# What the task asks:
Go to the line in the entries below that holds "The height and width of the screenshot is (500, 552)." and repeat exactly from there through the line that holds "You are a computer-use agent. 1280x800", inclusive.

# Given information:
=== Begin Enclosure ===

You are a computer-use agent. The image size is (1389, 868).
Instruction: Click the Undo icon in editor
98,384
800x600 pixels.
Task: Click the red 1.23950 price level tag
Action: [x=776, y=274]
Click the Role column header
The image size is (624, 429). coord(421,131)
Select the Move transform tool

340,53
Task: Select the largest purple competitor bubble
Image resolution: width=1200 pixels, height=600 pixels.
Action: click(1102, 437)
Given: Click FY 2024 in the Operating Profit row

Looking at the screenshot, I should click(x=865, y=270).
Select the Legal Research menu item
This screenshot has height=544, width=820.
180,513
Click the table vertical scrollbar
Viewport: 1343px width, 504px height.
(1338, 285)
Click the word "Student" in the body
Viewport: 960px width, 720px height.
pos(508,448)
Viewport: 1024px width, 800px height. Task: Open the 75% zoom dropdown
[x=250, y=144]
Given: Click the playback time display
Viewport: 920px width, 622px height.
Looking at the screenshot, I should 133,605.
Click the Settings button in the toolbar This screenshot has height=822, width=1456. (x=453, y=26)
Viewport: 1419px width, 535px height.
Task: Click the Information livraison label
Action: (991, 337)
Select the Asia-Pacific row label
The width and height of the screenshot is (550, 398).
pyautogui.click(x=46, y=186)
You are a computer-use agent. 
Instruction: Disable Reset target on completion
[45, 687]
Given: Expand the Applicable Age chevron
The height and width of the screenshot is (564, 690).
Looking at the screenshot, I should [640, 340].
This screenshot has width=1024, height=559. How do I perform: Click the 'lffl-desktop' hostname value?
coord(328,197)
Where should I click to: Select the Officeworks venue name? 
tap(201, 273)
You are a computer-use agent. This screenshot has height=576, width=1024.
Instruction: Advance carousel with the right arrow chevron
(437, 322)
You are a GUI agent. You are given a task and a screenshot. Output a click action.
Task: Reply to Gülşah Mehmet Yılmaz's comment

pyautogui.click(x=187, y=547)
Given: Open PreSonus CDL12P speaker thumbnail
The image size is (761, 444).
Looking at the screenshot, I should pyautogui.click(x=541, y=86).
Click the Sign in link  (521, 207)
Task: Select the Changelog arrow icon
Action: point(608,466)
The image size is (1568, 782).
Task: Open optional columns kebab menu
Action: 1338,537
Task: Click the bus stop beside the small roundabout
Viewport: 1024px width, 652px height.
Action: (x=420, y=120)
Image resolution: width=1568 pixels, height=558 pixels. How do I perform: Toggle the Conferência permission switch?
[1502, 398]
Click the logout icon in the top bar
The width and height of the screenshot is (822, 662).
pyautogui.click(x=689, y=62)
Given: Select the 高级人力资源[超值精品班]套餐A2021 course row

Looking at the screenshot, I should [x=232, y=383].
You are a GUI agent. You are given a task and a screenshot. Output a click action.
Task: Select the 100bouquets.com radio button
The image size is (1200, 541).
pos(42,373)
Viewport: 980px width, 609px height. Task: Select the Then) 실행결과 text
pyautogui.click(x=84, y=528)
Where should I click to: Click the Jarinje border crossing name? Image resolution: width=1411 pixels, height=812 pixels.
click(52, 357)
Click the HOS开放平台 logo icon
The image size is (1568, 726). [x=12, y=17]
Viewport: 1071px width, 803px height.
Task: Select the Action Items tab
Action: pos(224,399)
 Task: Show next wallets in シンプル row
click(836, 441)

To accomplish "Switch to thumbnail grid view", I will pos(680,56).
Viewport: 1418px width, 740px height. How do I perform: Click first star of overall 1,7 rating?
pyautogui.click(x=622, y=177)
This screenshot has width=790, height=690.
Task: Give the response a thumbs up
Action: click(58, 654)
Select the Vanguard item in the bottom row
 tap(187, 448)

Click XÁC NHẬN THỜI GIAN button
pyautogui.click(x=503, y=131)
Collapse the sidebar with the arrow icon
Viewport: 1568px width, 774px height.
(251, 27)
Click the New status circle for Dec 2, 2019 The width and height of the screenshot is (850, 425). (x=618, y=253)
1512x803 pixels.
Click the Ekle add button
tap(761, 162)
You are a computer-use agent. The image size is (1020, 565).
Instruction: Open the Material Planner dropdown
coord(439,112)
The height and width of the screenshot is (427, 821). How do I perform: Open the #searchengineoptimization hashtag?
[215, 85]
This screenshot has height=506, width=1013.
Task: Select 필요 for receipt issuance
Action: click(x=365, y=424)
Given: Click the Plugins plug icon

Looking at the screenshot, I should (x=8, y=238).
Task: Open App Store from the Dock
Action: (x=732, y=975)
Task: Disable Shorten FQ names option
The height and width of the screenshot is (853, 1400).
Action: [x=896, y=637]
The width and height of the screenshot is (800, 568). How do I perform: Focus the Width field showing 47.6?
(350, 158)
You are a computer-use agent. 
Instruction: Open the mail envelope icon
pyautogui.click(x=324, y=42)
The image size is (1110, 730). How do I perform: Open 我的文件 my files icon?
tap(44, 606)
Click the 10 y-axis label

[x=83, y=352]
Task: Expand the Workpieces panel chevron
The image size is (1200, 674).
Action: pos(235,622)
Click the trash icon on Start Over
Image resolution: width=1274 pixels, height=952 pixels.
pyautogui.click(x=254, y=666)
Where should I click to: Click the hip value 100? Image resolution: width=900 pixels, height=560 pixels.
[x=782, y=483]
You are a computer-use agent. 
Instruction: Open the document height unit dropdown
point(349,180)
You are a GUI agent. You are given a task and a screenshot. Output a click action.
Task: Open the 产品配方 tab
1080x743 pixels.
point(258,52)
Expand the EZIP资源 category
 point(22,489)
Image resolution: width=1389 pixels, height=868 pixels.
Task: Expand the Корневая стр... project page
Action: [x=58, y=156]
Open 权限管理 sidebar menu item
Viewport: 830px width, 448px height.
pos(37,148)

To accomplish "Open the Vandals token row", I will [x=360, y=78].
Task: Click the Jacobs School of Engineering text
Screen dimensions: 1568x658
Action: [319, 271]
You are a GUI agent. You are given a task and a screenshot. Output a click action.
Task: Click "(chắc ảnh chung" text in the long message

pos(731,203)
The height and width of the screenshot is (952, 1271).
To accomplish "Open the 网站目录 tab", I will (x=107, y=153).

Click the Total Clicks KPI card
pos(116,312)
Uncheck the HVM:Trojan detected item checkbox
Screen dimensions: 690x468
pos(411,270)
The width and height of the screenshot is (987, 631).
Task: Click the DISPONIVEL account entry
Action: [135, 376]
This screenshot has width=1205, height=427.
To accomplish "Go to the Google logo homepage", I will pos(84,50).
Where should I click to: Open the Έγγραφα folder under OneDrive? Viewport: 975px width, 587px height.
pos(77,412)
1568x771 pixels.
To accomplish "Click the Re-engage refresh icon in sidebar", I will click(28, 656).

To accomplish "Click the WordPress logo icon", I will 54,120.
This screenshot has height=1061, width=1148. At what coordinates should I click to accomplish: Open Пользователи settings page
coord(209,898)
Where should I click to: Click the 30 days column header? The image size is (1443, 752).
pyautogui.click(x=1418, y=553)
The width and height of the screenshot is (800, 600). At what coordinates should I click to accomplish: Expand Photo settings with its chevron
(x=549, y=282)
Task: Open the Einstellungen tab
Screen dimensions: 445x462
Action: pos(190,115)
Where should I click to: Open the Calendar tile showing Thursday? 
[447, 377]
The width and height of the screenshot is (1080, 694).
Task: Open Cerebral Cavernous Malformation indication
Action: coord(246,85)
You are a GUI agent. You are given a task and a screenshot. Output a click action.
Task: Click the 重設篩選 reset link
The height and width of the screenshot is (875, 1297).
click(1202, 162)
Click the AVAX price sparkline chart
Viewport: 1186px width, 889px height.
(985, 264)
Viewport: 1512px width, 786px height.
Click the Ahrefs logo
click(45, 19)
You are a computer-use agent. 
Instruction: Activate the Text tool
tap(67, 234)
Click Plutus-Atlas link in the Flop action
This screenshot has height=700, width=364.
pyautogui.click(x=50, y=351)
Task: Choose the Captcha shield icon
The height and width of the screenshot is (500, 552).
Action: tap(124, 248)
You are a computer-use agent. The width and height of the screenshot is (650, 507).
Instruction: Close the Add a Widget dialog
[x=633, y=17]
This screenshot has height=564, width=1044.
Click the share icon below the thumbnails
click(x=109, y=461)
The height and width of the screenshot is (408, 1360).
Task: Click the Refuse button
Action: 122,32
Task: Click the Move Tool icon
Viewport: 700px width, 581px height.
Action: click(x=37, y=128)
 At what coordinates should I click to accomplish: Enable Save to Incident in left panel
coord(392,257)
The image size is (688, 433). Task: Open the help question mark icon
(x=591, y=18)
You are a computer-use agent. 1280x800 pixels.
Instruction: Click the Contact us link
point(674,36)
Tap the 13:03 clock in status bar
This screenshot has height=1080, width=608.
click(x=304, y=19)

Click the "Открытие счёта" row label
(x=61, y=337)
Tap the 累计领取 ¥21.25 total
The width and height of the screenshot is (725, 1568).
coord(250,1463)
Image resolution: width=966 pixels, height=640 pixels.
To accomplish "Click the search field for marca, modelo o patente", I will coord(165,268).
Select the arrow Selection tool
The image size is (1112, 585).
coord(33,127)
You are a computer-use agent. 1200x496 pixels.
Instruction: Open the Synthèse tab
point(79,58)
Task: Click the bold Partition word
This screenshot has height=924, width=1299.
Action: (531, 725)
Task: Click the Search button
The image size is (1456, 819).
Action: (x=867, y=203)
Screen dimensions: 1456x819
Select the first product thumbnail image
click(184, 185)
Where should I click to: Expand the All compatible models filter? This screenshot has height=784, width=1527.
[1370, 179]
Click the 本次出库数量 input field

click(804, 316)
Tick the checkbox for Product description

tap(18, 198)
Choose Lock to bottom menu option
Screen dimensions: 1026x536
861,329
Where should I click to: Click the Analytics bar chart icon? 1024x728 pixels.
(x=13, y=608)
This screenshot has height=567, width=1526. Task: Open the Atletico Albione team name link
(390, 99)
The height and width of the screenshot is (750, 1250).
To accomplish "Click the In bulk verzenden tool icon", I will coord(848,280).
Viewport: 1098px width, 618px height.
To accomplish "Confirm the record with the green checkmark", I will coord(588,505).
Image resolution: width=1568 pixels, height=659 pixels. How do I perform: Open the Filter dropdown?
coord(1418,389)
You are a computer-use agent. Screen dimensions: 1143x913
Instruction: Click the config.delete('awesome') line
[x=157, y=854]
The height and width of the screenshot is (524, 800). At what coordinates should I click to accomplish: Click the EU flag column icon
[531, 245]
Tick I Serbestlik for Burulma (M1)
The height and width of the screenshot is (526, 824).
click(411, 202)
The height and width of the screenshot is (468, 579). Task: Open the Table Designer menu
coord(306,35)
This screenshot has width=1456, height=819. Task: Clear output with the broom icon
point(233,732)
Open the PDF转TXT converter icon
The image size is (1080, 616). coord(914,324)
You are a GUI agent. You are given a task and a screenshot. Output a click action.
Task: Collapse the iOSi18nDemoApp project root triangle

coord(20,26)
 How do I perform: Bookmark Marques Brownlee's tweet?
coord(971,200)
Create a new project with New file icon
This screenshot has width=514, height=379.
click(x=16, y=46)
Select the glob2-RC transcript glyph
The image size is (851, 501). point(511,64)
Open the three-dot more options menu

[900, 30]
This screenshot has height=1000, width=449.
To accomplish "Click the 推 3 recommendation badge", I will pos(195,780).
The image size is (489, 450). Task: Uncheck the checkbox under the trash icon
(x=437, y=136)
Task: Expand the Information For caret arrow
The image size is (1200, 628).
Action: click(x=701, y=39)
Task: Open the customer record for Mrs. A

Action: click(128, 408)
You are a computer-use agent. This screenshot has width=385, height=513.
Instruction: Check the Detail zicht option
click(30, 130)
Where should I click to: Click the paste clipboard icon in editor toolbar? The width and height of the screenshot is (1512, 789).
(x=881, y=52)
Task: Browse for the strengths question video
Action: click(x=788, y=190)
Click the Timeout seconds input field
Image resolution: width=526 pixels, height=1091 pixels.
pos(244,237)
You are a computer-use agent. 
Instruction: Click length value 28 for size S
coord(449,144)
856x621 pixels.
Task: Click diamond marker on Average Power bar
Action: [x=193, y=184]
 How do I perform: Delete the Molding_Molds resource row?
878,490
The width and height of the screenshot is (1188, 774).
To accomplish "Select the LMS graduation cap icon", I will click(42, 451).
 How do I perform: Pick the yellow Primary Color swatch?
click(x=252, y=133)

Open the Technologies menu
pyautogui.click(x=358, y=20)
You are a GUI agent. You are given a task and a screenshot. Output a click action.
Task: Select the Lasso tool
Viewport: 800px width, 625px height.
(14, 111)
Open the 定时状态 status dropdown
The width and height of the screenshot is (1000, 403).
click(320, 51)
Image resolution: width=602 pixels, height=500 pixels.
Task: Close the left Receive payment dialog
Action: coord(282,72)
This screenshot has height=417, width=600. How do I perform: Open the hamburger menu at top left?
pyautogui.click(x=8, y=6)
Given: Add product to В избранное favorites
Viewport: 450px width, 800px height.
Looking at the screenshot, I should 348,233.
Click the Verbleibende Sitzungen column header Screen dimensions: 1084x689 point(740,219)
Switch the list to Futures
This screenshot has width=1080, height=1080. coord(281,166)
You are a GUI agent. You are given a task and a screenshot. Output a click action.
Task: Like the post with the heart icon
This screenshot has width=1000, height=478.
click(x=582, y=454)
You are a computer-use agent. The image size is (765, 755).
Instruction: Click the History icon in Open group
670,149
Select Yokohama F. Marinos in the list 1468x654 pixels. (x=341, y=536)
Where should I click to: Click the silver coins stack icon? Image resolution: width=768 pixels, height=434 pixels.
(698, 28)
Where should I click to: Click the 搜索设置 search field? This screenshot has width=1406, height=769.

=== End Enclosure ===

# Solved exercise:
The height and width of the screenshot is (500, 552).
Action: tap(124, 248)
You are a computer-use agent. The width and height of the screenshot is (650, 507).
Instruction: Close the Add a Widget dialog
[x=633, y=17]
This screenshot has height=564, width=1044.
Click the share icon below the thumbnails
click(x=109, y=461)
The height and width of the screenshot is (408, 1360).
Task: Click the Refuse button
Action: 122,32
Task: Click the Move Tool icon
Viewport: 700px width, 581px height.
Action: click(x=37, y=128)
 At what coordinates should I click to accomplish: Enable Save to Incident in left panel
coord(392,257)
The image size is (688, 433). Task: Open the help question mark icon
(x=591, y=18)
You are a computer-use agent. 1280x800 pixels.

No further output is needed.